Elections under force and fear test the meaning of democracy
- Editorial Team SDG16

- 5 days ago
- 3 min read

In late December 2025, Myanmar entered another electoral cycle, yet few inside or outside the country regarded it as a moment of democratic renewal. The polls, launched amid armed conflict and pervasive repression, have instead become a case study in how elections can be engineered to consolidate power rather than reflect public will. At a time when global society is increasingly attentive to human rights, digital surveillance, and fair governance, Myanmar’s experience carries implications well beyond its borders.
The warning issued days earlier by Volker Türk, serving as High Commissioner for Human Rights, framed the vote as taking place in an atmosphere of intimidation and violence. That characterisation has since been reinforced by reports from urban centres and conflict affected regions alike, where citizens face pressure from both the military authorities and armed opposition groups. Democracy, in this context, has been reduced to a procedural display rather than a genuine civic choice.
Elections without choice deepen Myanmar’s crisis
The vote is being staged in three phases across much of the country, a logistical necessity given widespread insecurity. Yet early turnout figures from cities such as Yangon and Mandalay suggest a sharp decline compared with past elections. Fear, silent protest and disillusionment appear to be keeping many at home. Analysts estimate participation in some townships may have fallen below 40 percent, a striking figure in a country where earlier elections once drew enthusiastic engagement.
Reports from the Office of the High Commissioner for Human Rights describe coercion as systemic. Internally displaced people have allegedly been told that failure to return to vote could result in property seizures or continued military operations. At the same time, a newly enacted election protection law has criminalised dissent, leading to severe prison sentences for symbolic acts of protest. Such measures risk entrenching a cycle of repression that undermines any claim to legitimacy.
Opposition forces have also played a destabilising role. Armed groups calling for a boycott have issued threats and carried out attacks on local administration offices, reinforcing an environment in which ordinary citizens are caught between competing forms of violence. The result is an election defined less by political debate than by survival.
Equally troubling is the technological architecture underpinning the process. An electronic only voting system, paired with artificial intelligence and biometric identification, has raised fears of mass surveillance. In a country already marked by extensive monitoring, critics argue that digital tools are being repurposed to track, intimidate and punish, rather than to safeguard electoral integrity. The use of such systems without transparency or independent oversight risks normalising authoritarian technology as a substitute for consent.
The exclusion of major political actors further hollowed out the process. Aung San Suu Kyi remains imprisoned, while the National League for Democracy was dissolved after refusing to comply with new registration rules. In their absence, the military aligned Union Solidarity and Development Party stands largely unchallenged, enjoying diplomatic support from regional powers including China, Russia and Vietnam. Many Western governments have already dismissed the outcome as lacking credibility.
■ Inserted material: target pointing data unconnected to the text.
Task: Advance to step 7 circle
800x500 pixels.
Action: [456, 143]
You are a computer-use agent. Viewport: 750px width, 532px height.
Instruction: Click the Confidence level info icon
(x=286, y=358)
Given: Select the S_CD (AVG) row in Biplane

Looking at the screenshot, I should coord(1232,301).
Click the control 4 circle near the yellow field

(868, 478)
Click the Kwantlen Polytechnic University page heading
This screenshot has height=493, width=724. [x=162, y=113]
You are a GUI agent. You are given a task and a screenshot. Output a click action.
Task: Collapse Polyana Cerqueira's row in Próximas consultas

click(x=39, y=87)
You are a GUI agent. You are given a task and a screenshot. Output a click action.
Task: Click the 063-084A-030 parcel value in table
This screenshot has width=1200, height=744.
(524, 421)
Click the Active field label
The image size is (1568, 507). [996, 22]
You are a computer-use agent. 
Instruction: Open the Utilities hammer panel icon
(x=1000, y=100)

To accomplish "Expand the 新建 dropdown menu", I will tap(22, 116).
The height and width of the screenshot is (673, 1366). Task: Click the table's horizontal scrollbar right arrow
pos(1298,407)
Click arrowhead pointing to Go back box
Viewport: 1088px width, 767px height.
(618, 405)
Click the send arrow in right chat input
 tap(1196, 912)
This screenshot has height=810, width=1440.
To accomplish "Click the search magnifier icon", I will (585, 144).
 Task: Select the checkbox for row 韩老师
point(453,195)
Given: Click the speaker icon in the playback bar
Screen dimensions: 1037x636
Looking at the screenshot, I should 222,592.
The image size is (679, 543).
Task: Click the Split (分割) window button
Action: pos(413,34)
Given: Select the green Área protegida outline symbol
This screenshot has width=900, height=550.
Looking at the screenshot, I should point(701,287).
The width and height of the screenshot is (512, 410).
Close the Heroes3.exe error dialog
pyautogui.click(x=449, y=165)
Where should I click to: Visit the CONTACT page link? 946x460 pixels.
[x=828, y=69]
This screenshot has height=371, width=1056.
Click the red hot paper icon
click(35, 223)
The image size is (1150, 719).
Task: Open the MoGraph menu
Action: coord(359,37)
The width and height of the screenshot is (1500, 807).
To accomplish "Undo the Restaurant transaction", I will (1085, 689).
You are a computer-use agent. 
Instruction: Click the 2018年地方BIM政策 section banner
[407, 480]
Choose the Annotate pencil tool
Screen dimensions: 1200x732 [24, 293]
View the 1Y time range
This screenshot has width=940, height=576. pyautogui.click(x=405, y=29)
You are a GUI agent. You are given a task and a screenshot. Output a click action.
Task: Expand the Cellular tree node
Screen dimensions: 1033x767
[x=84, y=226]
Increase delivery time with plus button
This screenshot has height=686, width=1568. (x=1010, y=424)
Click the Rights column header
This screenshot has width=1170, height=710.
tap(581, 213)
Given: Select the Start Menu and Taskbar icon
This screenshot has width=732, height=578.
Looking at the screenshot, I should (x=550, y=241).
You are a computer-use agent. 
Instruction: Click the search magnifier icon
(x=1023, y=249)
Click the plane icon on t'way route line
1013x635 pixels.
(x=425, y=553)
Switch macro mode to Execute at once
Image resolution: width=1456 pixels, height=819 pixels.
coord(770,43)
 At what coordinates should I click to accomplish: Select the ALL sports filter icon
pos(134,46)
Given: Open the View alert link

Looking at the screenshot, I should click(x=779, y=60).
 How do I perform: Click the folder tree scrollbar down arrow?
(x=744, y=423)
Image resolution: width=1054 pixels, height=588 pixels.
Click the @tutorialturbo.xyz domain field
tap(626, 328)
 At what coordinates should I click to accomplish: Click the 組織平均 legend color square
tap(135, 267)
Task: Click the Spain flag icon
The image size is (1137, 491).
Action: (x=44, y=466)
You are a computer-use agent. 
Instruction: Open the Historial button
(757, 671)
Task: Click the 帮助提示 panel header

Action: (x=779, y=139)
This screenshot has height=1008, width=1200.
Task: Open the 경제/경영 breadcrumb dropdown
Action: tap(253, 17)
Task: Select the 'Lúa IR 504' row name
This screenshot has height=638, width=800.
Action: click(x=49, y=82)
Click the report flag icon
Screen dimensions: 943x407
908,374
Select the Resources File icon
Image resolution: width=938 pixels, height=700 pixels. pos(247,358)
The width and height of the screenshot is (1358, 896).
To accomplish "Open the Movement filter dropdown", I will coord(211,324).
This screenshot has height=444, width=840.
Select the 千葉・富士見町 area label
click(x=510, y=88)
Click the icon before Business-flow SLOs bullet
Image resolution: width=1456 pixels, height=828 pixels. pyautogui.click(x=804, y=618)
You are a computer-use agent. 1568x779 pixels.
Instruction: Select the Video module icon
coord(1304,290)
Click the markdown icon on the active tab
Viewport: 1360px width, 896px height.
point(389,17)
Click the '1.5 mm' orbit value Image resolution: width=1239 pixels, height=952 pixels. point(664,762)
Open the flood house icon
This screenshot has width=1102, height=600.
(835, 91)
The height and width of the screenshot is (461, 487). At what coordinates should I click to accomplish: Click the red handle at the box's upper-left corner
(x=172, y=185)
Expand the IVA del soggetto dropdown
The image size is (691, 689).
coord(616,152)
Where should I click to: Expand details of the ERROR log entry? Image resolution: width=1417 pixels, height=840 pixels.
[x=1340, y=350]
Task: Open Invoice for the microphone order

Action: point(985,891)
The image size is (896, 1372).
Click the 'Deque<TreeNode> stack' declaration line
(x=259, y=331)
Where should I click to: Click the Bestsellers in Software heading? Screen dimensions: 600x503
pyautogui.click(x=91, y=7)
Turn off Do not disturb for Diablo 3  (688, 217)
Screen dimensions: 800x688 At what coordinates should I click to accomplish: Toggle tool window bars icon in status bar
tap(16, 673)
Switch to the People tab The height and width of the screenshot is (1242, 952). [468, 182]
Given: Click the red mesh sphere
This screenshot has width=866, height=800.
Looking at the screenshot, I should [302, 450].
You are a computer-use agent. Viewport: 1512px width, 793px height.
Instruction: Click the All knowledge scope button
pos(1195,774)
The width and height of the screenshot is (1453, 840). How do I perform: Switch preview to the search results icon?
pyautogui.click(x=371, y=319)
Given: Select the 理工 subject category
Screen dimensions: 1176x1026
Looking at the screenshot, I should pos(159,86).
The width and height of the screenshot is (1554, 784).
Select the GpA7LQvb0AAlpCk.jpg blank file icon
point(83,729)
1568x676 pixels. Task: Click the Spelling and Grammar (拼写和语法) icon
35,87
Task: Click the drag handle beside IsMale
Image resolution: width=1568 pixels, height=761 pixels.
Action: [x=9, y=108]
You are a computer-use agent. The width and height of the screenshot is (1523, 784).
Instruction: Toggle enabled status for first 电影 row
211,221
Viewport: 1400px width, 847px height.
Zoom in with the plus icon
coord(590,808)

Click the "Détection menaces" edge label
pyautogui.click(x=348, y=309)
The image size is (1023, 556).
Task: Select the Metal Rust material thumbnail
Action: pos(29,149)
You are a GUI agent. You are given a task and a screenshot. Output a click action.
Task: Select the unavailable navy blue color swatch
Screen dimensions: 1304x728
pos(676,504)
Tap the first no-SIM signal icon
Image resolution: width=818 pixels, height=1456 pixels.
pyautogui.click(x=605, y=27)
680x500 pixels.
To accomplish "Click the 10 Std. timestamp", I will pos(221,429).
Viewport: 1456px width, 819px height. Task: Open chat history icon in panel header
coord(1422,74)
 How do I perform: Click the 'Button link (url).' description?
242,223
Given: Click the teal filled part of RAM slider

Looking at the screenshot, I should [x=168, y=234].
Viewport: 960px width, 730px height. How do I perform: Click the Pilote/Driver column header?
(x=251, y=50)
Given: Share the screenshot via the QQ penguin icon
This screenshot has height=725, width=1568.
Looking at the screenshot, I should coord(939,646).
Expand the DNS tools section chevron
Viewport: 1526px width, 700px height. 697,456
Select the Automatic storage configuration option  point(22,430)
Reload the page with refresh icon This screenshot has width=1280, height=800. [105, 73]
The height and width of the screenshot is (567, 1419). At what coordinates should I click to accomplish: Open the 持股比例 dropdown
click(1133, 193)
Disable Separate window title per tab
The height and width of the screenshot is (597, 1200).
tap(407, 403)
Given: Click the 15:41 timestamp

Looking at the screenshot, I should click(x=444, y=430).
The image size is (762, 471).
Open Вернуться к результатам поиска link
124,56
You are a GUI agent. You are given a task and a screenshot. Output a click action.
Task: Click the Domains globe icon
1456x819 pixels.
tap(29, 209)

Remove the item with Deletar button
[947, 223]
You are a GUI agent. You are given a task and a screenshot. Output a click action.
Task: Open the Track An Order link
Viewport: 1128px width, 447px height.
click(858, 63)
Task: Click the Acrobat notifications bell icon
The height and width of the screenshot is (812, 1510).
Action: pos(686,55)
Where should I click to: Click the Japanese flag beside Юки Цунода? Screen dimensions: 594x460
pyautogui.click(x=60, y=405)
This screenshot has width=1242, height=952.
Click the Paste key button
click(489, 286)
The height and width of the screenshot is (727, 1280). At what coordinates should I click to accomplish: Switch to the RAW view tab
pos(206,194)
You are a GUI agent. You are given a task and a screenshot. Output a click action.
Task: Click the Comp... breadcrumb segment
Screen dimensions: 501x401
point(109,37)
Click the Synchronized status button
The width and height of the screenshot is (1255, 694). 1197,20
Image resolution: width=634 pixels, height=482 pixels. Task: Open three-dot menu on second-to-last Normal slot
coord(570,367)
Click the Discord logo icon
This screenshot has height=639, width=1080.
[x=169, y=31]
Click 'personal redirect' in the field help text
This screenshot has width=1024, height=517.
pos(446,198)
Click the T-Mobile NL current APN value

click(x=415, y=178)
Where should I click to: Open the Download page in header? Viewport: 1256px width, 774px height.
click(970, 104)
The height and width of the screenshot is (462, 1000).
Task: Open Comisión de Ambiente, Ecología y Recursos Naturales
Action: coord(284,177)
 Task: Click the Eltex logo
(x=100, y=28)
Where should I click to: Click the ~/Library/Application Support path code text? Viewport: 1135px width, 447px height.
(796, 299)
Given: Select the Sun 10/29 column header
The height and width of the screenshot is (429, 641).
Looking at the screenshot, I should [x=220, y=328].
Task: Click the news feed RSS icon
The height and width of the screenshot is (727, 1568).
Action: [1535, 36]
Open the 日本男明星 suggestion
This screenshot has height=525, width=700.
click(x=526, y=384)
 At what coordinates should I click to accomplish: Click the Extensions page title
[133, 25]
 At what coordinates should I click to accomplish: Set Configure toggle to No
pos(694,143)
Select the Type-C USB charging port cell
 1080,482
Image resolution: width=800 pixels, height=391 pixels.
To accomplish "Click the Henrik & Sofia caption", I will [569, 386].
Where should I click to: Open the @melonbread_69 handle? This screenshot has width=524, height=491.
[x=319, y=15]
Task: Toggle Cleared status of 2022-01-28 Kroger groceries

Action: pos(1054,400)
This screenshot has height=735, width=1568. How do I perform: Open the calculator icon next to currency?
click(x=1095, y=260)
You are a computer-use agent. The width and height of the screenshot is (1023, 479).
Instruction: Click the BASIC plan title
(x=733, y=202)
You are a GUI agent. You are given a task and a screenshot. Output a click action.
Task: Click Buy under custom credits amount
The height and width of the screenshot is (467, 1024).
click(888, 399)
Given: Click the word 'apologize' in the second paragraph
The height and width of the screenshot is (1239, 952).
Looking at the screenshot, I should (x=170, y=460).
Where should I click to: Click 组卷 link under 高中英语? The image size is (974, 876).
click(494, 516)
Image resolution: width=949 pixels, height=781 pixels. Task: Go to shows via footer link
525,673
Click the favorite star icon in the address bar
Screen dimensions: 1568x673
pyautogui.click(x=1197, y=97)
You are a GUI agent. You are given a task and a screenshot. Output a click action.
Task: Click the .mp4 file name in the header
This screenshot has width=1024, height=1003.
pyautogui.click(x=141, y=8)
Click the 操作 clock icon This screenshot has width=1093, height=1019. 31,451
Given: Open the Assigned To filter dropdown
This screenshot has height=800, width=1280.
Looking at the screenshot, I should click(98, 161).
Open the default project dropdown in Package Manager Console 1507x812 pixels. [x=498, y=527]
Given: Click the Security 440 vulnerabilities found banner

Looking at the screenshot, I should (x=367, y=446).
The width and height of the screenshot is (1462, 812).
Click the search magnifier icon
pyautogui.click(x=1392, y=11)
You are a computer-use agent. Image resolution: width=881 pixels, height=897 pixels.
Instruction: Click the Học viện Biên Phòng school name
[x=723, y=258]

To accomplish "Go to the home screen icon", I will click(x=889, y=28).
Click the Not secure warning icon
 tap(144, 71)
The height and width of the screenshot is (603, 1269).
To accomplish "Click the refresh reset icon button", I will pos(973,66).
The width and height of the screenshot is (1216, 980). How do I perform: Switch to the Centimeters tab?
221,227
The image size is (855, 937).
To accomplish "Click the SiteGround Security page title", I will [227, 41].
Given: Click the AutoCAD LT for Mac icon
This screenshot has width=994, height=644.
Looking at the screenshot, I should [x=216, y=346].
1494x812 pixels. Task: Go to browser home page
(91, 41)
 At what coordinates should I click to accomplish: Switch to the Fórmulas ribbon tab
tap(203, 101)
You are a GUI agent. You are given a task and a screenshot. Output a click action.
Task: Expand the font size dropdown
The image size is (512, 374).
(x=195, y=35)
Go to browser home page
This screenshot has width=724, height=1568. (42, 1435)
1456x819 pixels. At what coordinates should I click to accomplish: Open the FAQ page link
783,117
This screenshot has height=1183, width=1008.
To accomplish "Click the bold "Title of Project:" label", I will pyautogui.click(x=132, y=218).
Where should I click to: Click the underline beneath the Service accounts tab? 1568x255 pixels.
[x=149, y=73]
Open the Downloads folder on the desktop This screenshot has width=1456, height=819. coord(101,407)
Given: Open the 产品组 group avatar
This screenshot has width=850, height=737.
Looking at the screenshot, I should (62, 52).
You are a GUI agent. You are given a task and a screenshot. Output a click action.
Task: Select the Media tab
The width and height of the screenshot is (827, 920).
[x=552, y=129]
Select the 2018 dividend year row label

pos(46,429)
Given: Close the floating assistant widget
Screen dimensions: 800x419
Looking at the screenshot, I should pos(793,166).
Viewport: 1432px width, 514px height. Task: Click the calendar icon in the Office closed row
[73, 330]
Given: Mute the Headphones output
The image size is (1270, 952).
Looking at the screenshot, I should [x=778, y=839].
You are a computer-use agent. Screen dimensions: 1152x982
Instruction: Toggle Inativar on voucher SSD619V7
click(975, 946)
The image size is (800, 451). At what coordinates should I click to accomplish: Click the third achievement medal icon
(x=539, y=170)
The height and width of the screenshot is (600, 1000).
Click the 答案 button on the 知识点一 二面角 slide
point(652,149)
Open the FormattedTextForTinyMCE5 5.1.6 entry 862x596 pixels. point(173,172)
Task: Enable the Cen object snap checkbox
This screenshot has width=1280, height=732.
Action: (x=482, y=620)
Why does this matter beyond Myanmar? Elections conducted under coercion corrode public trust, deepen conflict and accelerate displacement. Southeast Asia already hosts millions of refugees, and continued instability in Myanmar places further strain on neighbouring states and regional supply chains. From a sustainability perspective, political repression undermines long term development, widening inequality and eroding the social foundations needed to meet even the most modest development benchmarks, including those aligned with SDG 16 on peace, justice and strong institutions.
Addressing this crisis requires more than condemnation. It demands sustained international engagement, protection for civil society, and careful scrutiny of how emerging technologies are used in fragile states. Readers seeking broader context may wish to explore analyses by regional policy institutes on democratic backsliding in Southeast Asia, or comparative studies on elections under military rule published by global human rights research centres.
Myanmar’s 2025 to 2026 elections will likely be remembered not for renewing democracy, but for exposing how fragile it becomes when stripped of choice, safety and trust. The lesson is uncomfortable but necessary, democracy is not defined by ballots alone, but by the conditions under which they are cast.